Brief:
Please reproduce the entries verbatim, from the line that contains "Where should I click to: Open game" through the line that contains "point(131,28)", both lines included.

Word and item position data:
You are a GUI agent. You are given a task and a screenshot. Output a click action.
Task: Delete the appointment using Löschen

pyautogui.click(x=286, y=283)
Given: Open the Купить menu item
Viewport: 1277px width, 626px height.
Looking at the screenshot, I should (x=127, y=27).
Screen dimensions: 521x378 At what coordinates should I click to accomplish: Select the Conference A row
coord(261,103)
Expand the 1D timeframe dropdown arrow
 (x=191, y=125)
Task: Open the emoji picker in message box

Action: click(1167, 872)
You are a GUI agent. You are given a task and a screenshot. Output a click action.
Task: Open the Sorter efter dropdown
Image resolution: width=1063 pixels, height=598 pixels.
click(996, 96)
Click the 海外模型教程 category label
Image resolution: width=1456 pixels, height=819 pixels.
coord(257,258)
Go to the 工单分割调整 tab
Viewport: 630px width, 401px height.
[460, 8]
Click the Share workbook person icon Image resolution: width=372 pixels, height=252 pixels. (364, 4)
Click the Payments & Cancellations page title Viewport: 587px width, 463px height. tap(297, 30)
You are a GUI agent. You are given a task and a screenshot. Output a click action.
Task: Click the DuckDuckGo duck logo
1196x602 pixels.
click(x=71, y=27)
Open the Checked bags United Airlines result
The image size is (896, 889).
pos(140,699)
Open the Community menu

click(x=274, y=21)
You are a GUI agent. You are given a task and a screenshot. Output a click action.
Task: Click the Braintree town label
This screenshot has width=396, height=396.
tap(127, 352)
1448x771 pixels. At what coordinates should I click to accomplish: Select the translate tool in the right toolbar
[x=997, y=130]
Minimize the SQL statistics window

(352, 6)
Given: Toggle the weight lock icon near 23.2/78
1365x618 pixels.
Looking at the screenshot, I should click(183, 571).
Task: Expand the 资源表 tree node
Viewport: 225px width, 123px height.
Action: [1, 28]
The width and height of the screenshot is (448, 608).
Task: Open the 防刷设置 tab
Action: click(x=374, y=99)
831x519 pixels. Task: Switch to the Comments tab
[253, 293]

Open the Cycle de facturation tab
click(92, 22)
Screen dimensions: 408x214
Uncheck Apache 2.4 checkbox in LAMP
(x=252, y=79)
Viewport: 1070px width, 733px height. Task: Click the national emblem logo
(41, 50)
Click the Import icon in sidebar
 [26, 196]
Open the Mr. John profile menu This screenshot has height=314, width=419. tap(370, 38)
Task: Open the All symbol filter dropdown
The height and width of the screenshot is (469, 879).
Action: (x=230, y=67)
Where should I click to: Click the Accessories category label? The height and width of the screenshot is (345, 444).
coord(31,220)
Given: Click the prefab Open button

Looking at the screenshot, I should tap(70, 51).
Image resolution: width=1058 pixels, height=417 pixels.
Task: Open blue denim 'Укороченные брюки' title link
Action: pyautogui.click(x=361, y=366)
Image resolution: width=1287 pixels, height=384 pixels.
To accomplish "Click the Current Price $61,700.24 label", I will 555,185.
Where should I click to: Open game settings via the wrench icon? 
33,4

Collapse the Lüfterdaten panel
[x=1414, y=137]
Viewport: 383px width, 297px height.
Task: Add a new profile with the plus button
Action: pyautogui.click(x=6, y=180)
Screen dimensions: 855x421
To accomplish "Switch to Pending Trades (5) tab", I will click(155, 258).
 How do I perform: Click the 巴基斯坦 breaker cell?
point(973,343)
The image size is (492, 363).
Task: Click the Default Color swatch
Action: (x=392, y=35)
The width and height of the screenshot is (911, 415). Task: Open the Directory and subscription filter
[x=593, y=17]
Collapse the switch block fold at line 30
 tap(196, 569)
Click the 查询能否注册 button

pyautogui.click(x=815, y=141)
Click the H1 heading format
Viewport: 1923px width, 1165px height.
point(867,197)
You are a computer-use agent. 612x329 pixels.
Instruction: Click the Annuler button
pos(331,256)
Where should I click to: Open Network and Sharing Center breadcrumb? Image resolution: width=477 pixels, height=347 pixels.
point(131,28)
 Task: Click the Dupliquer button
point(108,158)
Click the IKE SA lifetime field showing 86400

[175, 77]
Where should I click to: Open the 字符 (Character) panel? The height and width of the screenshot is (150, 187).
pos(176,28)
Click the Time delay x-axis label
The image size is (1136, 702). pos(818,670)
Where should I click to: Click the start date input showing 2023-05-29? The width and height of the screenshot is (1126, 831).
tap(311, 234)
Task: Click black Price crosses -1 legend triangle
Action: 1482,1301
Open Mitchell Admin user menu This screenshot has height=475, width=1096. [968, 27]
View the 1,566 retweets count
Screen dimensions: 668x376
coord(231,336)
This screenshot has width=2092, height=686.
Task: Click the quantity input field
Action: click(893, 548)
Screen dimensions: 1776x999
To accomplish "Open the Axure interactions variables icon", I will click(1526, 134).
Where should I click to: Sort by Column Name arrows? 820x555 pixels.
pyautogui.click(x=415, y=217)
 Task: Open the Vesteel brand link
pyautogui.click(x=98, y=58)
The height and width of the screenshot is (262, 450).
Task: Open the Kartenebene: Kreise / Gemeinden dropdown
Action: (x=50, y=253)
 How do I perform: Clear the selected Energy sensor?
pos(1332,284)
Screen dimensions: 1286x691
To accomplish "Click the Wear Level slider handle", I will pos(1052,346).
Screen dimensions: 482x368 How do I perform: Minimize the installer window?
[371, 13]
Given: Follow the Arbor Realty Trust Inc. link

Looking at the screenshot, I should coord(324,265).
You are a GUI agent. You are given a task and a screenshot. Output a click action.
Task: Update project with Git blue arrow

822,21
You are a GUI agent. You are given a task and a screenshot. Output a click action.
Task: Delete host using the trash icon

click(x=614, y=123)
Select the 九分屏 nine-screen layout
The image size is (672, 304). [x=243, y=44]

Response for this exercise:
Where should I click to: Open game settings via the wrench icon? 
33,4

Collapse the Lüfterdaten panel
[x=1414, y=137]
Viewport: 383px width, 297px height.
Task: Add a new profile with the plus button
Action: pyautogui.click(x=6, y=180)
Screen dimensions: 855x421
To accomplish "Switch to Pending Trades (5) tab", I will click(155, 258).
 How do I perform: Click the 巴基斯坦 breaker cell?
point(973,343)
The image size is (492, 363).
Task: Click the Default Color swatch
Action: (x=392, y=35)
The width and height of the screenshot is (911, 415). Task: Open the Directory and subscription filter
[x=593, y=17]
Collapse the switch block fold at line 30
 tap(196, 569)
Click the 查询能否注册 button

pyautogui.click(x=815, y=141)
Click the H1 heading format
Viewport: 1923px width, 1165px height.
point(867,197)
You are a computer-use agent. 612x329 pixels.
Instruction: Click the Annuler button
pos(331,256)
Where should I click to: Open Network and Sharing Center breadcrumb? Image resolution: width=477 pixels, height=347 pixels.
point(131,28)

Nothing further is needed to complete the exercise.